Friday, November 19, 2010

Bush Tax Cuts Followed By Slowest Economic Growth Since WWII

The Republicans are committed to making the Bush tax cuts permanent, even though they would cost nearly $4 trillion over 10 years, including $700 billion in order to extend them to the richest Americans. How do the Republicans, supposed "deficit hawks," justify going into such debt in order to shovel so much cash at the wealthiest? Traditional GOP dogma holds that tax cuts will stimulate the economy. The wealthy will hire more people and the money will "trickle down."

The eight-year Bush era provides an opportunity to examine whether this theory has any validity. Economics journalist David Leonhardt does so in his article, "Were the Bush Tax Cuts Good for Growth?" The answer is decidedly not–from every economic indicator:

...Why should we believe that extending the Bush tax cuts will provide a big lift to growth?

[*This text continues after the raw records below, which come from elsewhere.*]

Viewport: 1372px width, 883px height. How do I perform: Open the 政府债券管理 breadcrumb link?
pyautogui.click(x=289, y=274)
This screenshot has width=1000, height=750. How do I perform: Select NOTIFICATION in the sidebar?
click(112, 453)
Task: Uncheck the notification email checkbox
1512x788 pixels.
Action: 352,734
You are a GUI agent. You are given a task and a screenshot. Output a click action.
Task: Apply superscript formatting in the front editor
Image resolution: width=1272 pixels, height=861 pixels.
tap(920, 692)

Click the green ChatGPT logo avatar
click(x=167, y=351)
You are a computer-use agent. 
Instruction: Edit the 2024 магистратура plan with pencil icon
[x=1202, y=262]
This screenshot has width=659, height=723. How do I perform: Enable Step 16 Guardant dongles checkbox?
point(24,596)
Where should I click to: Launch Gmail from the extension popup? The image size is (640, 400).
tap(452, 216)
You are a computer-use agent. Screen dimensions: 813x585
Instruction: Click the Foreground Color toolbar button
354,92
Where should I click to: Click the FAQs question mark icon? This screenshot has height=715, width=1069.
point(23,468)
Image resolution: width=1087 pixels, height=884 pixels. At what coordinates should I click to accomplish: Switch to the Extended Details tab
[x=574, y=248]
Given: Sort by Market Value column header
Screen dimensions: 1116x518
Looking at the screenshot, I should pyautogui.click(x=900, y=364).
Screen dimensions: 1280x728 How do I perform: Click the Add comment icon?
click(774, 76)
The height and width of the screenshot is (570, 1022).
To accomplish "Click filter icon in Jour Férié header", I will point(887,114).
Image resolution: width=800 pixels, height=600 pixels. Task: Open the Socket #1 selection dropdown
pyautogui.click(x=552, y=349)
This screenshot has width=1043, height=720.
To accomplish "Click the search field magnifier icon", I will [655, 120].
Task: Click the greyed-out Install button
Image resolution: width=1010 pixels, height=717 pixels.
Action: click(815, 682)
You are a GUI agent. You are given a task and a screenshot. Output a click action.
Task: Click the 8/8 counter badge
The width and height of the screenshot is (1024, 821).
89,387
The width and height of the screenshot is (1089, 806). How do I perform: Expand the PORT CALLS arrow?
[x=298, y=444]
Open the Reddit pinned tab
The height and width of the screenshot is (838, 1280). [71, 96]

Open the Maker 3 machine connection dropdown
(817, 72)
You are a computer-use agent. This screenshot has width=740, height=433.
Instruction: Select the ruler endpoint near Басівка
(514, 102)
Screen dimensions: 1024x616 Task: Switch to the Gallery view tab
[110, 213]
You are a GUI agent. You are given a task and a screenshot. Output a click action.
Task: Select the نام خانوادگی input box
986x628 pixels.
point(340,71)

Those tax cuts passed in 2001 amid big promises about what they would do for the economy. What followed? The decade with the slowest average annual growth since World War II. Amazingly, that statement is true even if you forget about the Great Recession and simply look at 2001-7.

...Here’s a chart ranking five-year periods over the past 50 years, in descending order of average annual growth:


I mean this as a serious question, not a rhetorical one: Given this history, why should we believe that the Bush tax cuts were pro-growth?

Is there good evidence the tax cuts persuaded more people to join the work force (because they would be able to keep more of their income)? Not really. The labor-force participation rate fell in the years after 2001 and has never again approached its record in the year 2000.

Is there evidence that the tax cuts led to a lot of entrepreneurship and innovation? Again, no. The rate at which start-up businesses created jobs fell during the past decade.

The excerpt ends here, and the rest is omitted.